La criminalità si può insinuare ovunque
Il presidente ha sempre espresso parole di vicinanza a Chiorino: «Sapere che hai persone, insieme a te, che nella scala dei valori mettono prima l’istituzione, ti rende più forte. Ancora una volta assumiamo e acquisiamo una consapevolezza di come, anche se uno è onesto, anche se uno è una persona per bene, a volte si può sbagliare, in buona fede. Agli sbagli deve sempre seguire l’assunzione di responsabilità e qui è avvenuto. Deve esserci anche una reazione delle istituzioni e qui è avvenuto. E oggi la pelle è più forte. Lo diciamo nel rispetto di una lotta alla criminalità che si insinua dove può insinuarsi, nelle maggioranze e nelle opposizioni, nei partiti di destra e nei partiti di sinistra, negli imprenditori, ovunque».

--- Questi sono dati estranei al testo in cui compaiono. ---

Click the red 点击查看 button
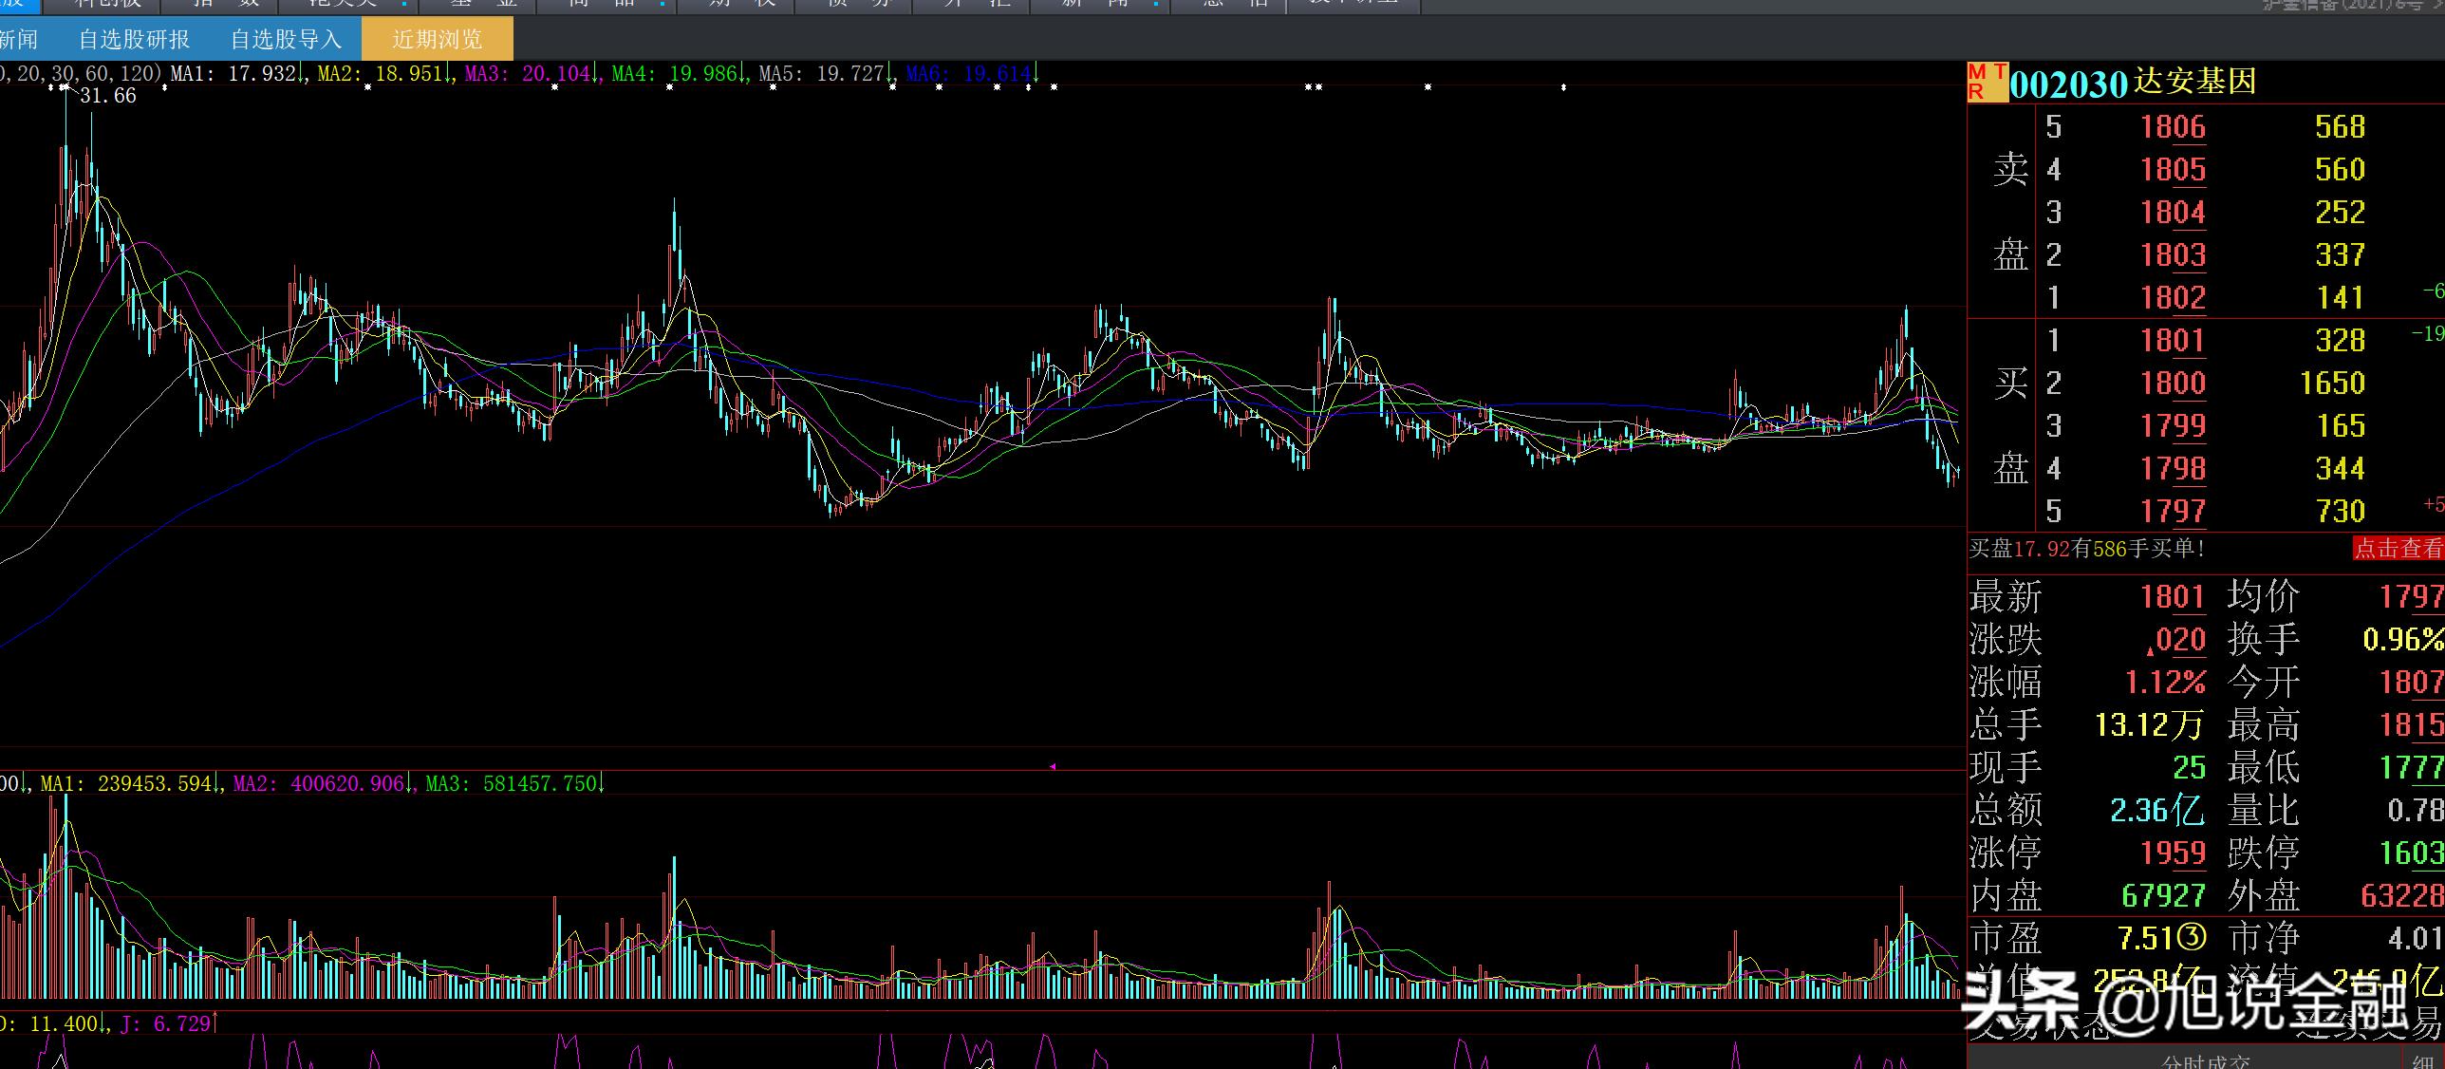Viewport: 2445px width, 1069px height. (2398, 548)

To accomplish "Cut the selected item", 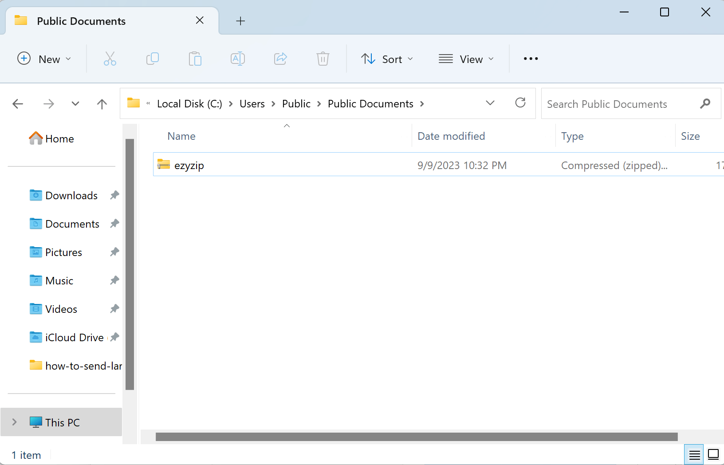I will click(110, 58).
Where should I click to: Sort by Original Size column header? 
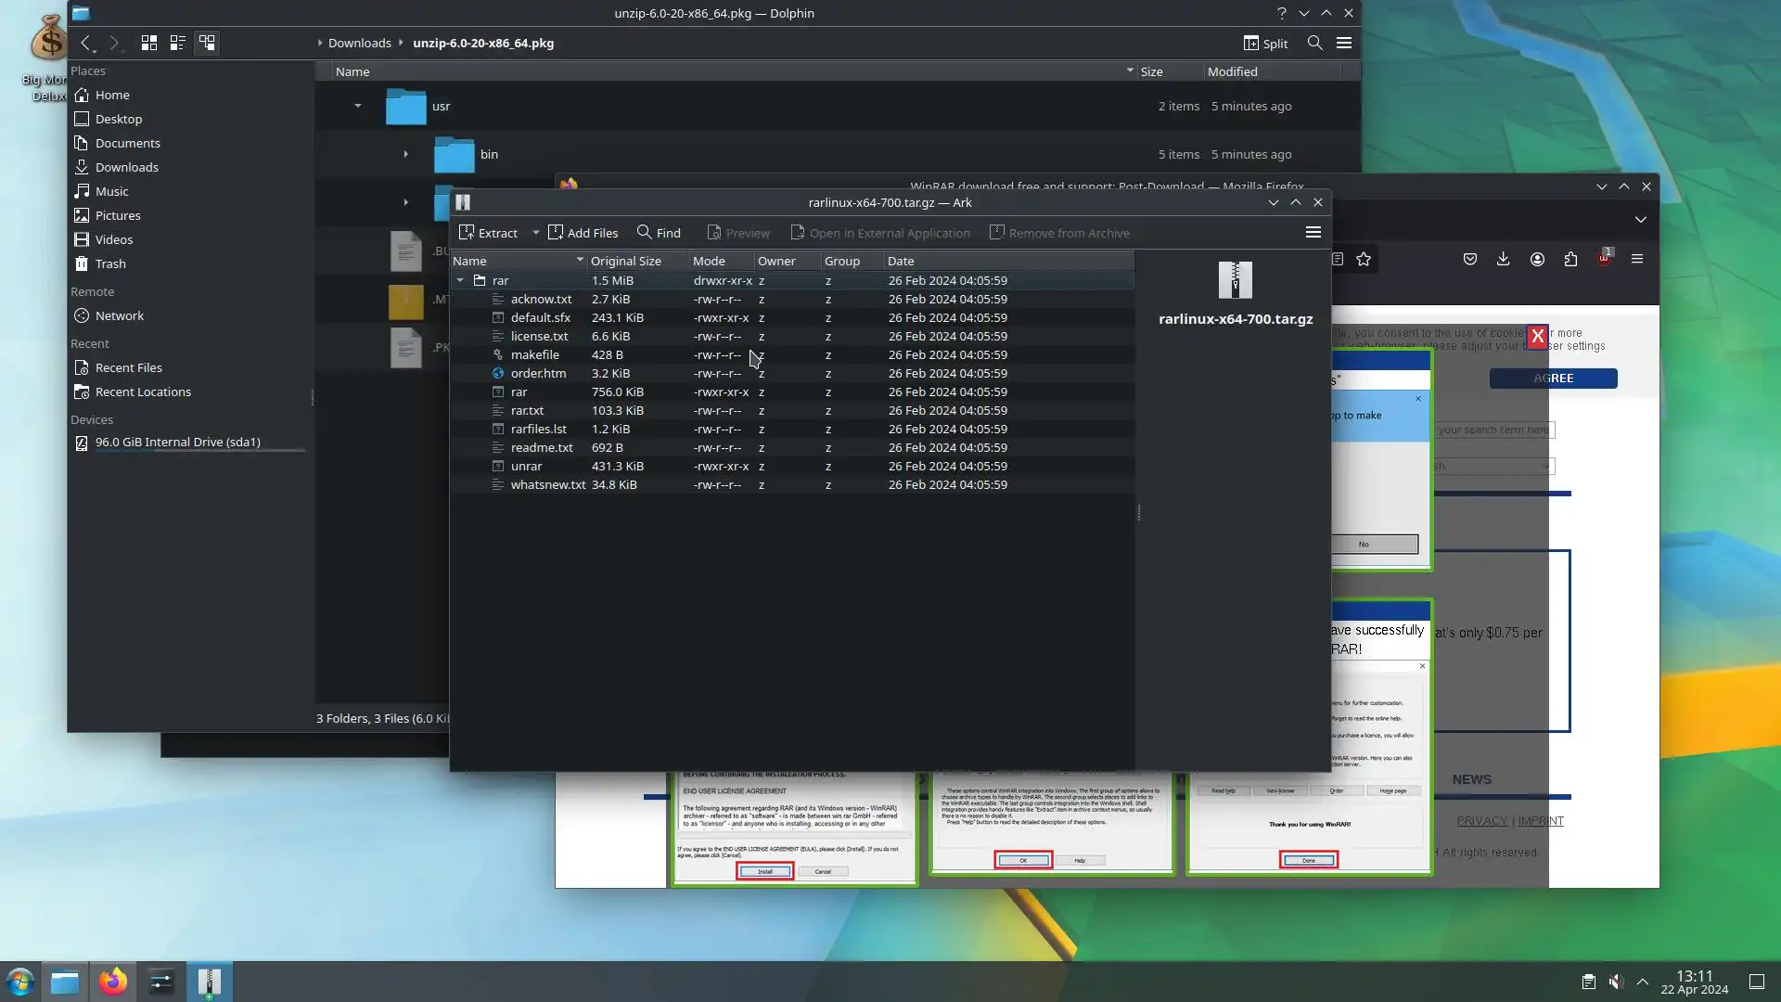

E ancora: «Quindi se noi vogliamo davvero trarre qualcosa di buono e poi tornare immediatamente dopo al nostro lavoro quotidiano, perché ci aspettano tante sfide, dobbiamo tutti insieme alzare sempre di più il livello di attenzione, non lasciare nessuno da solo, non voltarci mai dall’altra parte, sempre avendo rispetto per la dignità delle persone».
Il rimpasto
«Il prossimo assessore sarà evidentemente nell’ambito di Fratelli d’Italia», ha risposto Cirio in conferenza stampa. «Dal momento che all’interno di quell’ambito conta molto la competenza, proprio a seconda della competenza che verrà individuata discenderà la sostituzione tout court dell’assessore con un nuovo assessore». Viste le vacanze pasquali, sarà una questione decisa nelle prossime settimane. Condivisa, come ha precisato Cirio, con con l’onorevole Giovanni Donzelli e Arianna Meloni.